如果您不想更改 b,请处理 b 的副本。
c = list()
for x in a:
if x in b:
b.remove(x)
c.append(x)
The accepted solution posted using Counter is simple, but I think this approach using a dictionary will work too and can be faster -- even on lists that aren't ordered (that requirement wasn't really mentioned, but at least one of the other solutions assumes that is the case).使用 Counter 发布的公认解决方案很简单,但我认为这种使用字典的方法也可以工作并且可以更快 - 即使在未排序的列表上也是如此(该要求并未真正提及,但至少其中一个)解决方案假设是这种情况)。
a = [1, 1, 1, 2, 3, 4, 4]
b = [1, 1, 2, 3, 3, 3, 4]
def intersect(nums1, nums2):
match = {}
for x in a:
if x in match:
match[x] += 1
else:
match[x] = 1
i = []
for x in b:
if x in match:
i.append(x)
match[x] -= 1
if match[x] == 0:
del match[x]
return i
def intersect2(nums1, nums2):
return list((Counter(nums1) & Counter(nums2)).elements())
timeit intersect(a,b)
100000 loops, best of 3: 3.8 µs per loop
timeit intersect2(a,b)
The slowest run took 4.90 times longer than the fastest. This could mean
that an intermediate result is being cached.
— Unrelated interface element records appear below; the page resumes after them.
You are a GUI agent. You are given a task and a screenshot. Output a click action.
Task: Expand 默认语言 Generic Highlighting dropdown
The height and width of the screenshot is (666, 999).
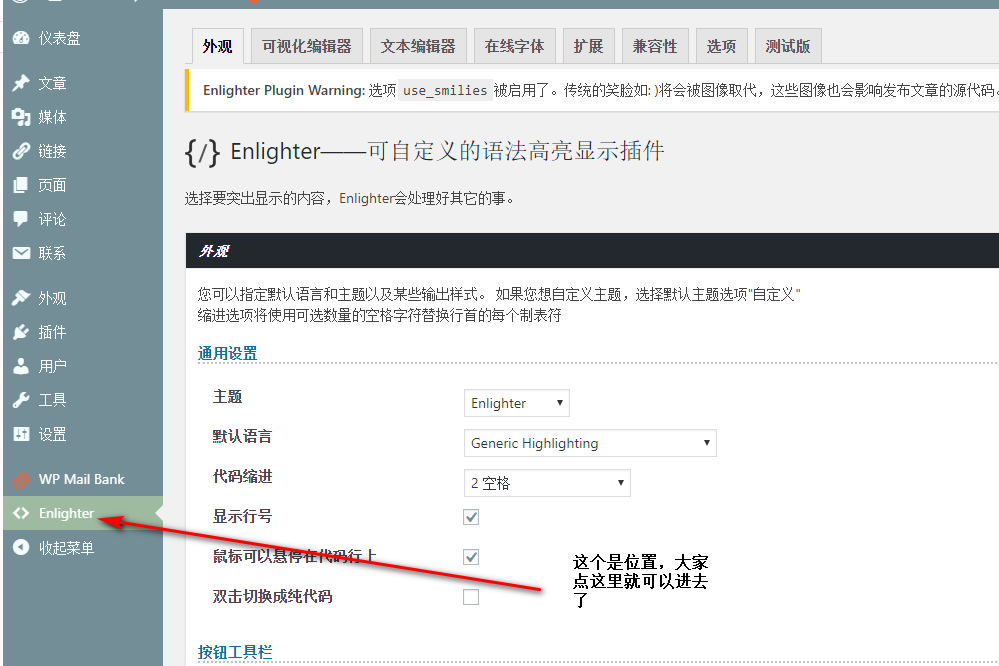point(590,443)
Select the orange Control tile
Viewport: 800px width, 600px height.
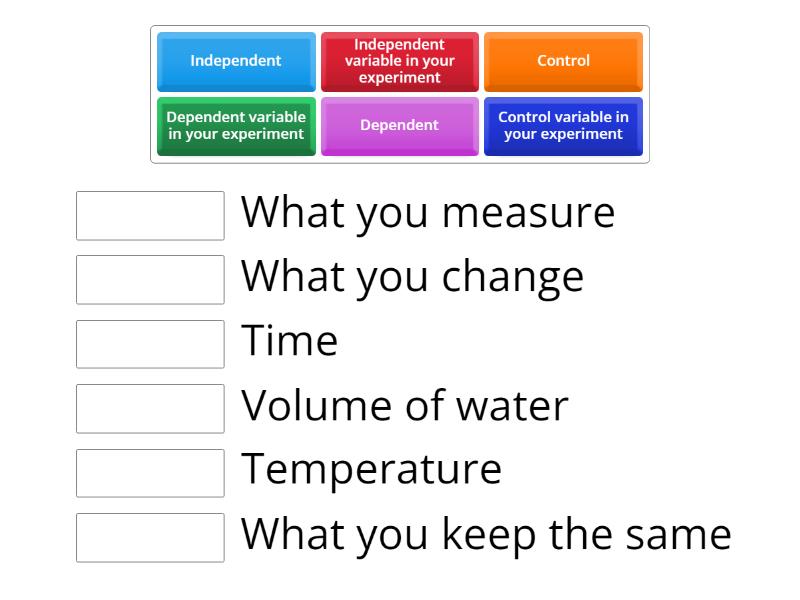click(x=563, y=61)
10000 loops, best of 3: 20.4 µs per loop
This should also works.这也应该有效。
a = [1, 1, 1, 2, 3, 4, 4]
b = [1, 1, 2, 3, 3, 3, 4]
c = []
i, j = 0, 0
while i < len(a) and j < len(b):
if a[i] == b[j]:
c.append(a[i])
i += 1
j += 1
elif a[i] > b[j]:
j += 1
else:
i += 1
print(c) # [1, 1, 2, 3, 4]
This should also work:这也应该有效:
def list_intersect(lisA, lisB):
""" Finds the intersection of 2 lists including common duplicates"""
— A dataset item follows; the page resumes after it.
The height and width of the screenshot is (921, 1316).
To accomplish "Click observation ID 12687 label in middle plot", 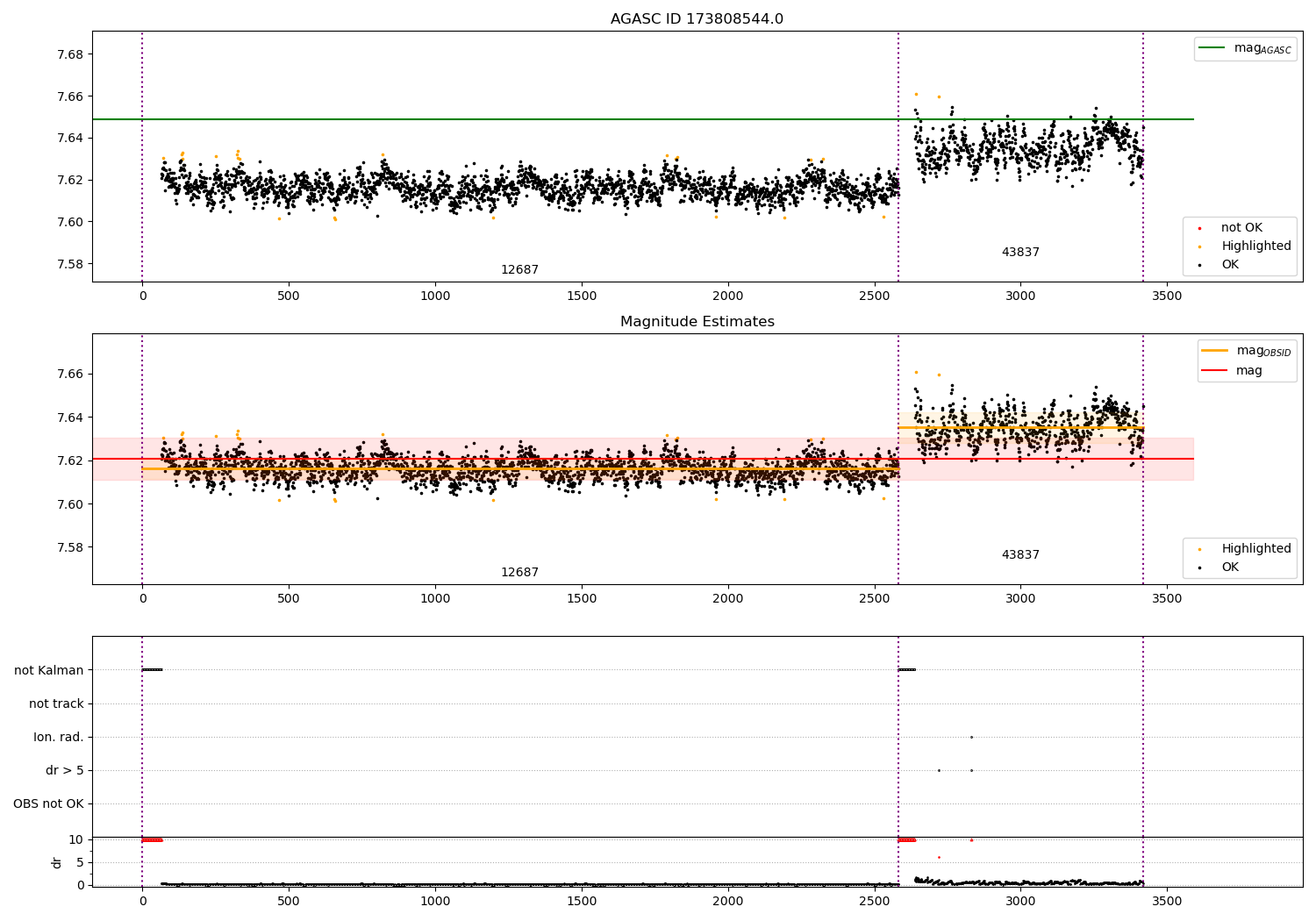I will [519, 573].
Iset = set(lisA).intersection(set(lisB))
Ilis = []
for i in Iset:
num = min(lisA.count(i), lisB.count(i))
for j in range(num):
Ilis.append(i)
return Ilis
This will do:这将做:
from itertools import chain
list(chain.from_iterable([(val,)*min(a.count(val), b.count(val)) for val in (set(a) & set(b))]))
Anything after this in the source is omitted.